Why it matters: Accurate polling is increasingly difficult — and many questions, like whether Biden would drop out, can't be answered by polls at all. Enter prediction markets, which provide a minute-by-minute gauge of electoral probabilities.
The big picture: Prediction markets in general, and Polymarket in particular, look pretty smart right now on two different levels.
- Polymarket started making a market on the probability of Biden dropping out of the race on Sept. 21, 2023. Even then, its traders said there was a 22.5% chance he would drop out — much higher than the conventional wisdom inside the Beltway, and roughly three times the likelihood that Trump would drop out.

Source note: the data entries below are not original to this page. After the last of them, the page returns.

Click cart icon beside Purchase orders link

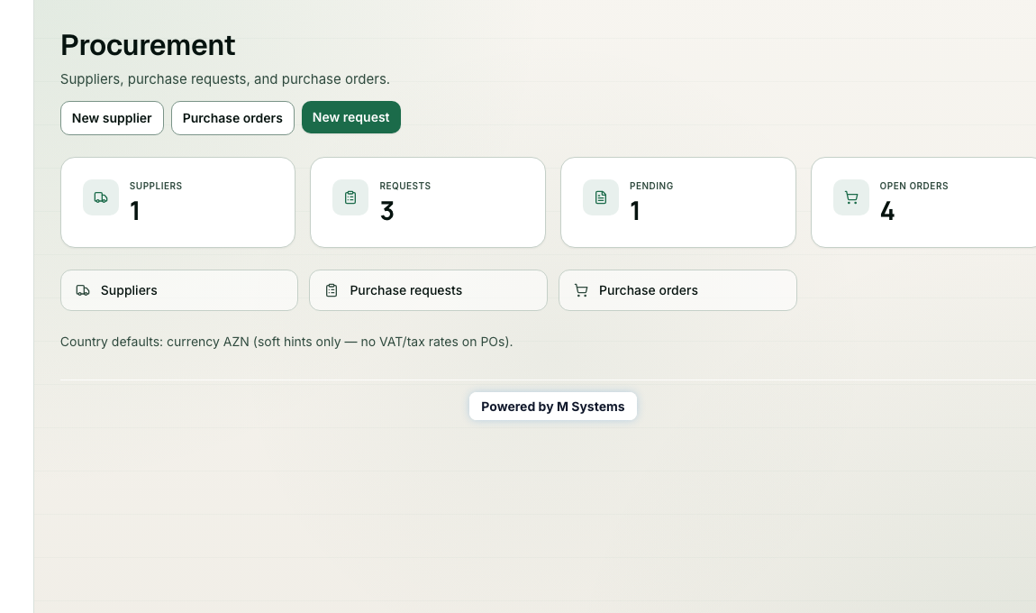coord(581,290)
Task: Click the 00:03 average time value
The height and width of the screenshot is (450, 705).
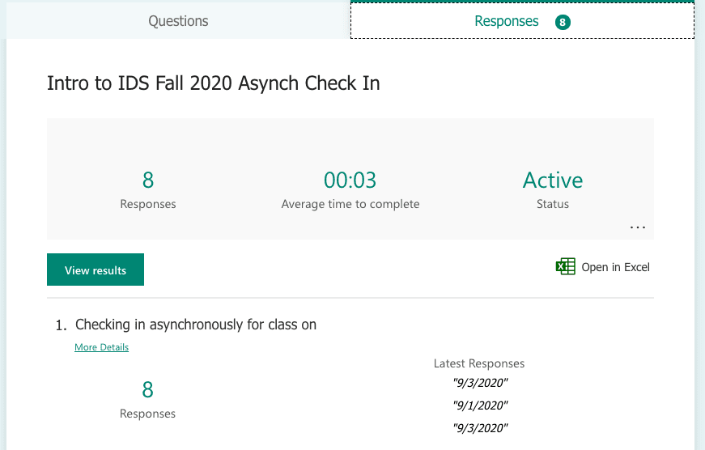Action: 350,180
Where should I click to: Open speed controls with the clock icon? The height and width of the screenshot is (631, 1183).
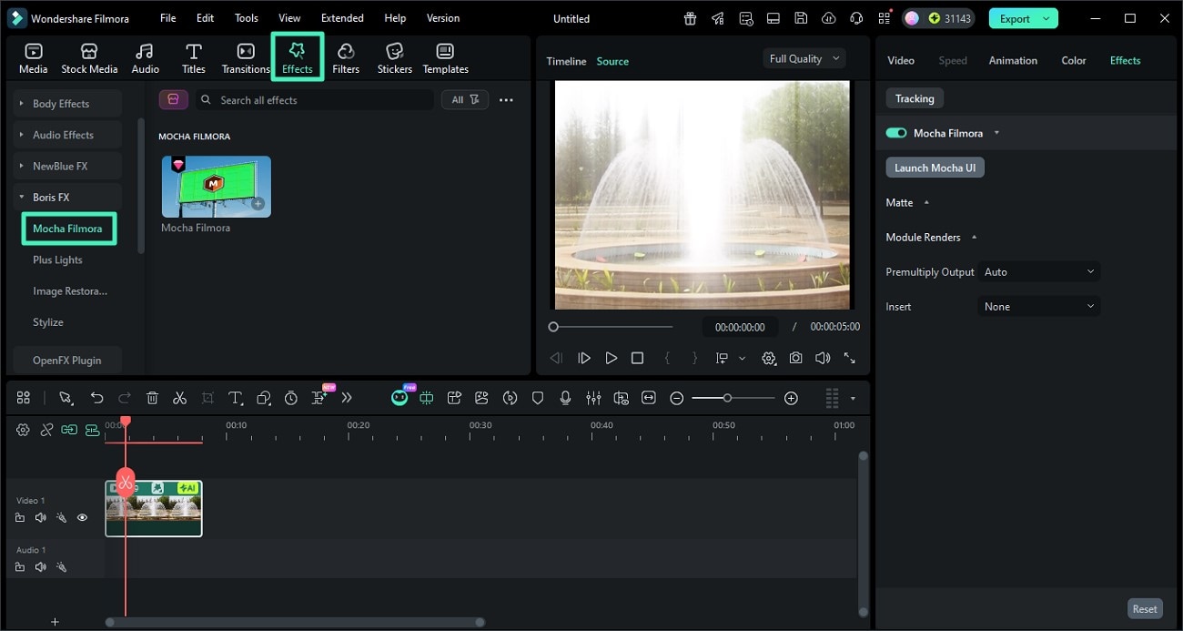(290, 397)
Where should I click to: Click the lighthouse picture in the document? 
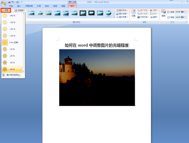97,77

- More recently, Polymarket's traders flatly didn't believe Biden when he explicitly said he was staying in the race. On the day he said, "as clearly as I can" that "I'm staying in the race," for instance, they still priced in a 66% chance that he would drop out.
How it works: Prediction markets are based on contracts that pay out $1 if the event in question ends up happening, or $0 otherwise. If the market is efficient, then the price in cents corresponds to the perceived probability the event will happen.
- Volumes are much higher now than they were just a couple of years ago, with more than $400 million changing hands on Polymarket alone in 2024.
- A lot of that volume is a function of crypto traders doing short-term arbitrage between different markets, however, rather than representing informed investors getting real skin in the game.
Reality check: It's dangerous to infer or extrapolate too much from a single successful prediction. Prediction markets got the 2022 midterms wrong, for example, and especially when it comes to political events, they have some profound weaknesses.
- Traders tend to rely quite heavily on polls, creating a GIGO (garbage in, garbage out) problem. If the polls aren't reliable, then the prediction markets won't be either.
- While financial markets are dominated by highly-informed investors, political prediction markets are often dominated by so-called noise traders, also known as "degen gamblers" in the crypto world.
- Nate Silver, who founded polling analysis firm FiveThirtyEight and recently joined Polymarket as an adviser, writes in his forthcoming book that when it comes to big elections, "there's so much dumb money out there... that there isn't necessarily enough smart money to offset it."
- Silver points in particular to the millions of dollars spent in 2020 betting that Donald Trump would get re-elected after Biden had already been declared the winner.
The bottom line: Prediction markets are surely more accurate now than they were a few years ago. But elections by their nature tend to be noisy and unpredictable, and no amount of gambling on their outcomes is going to change that.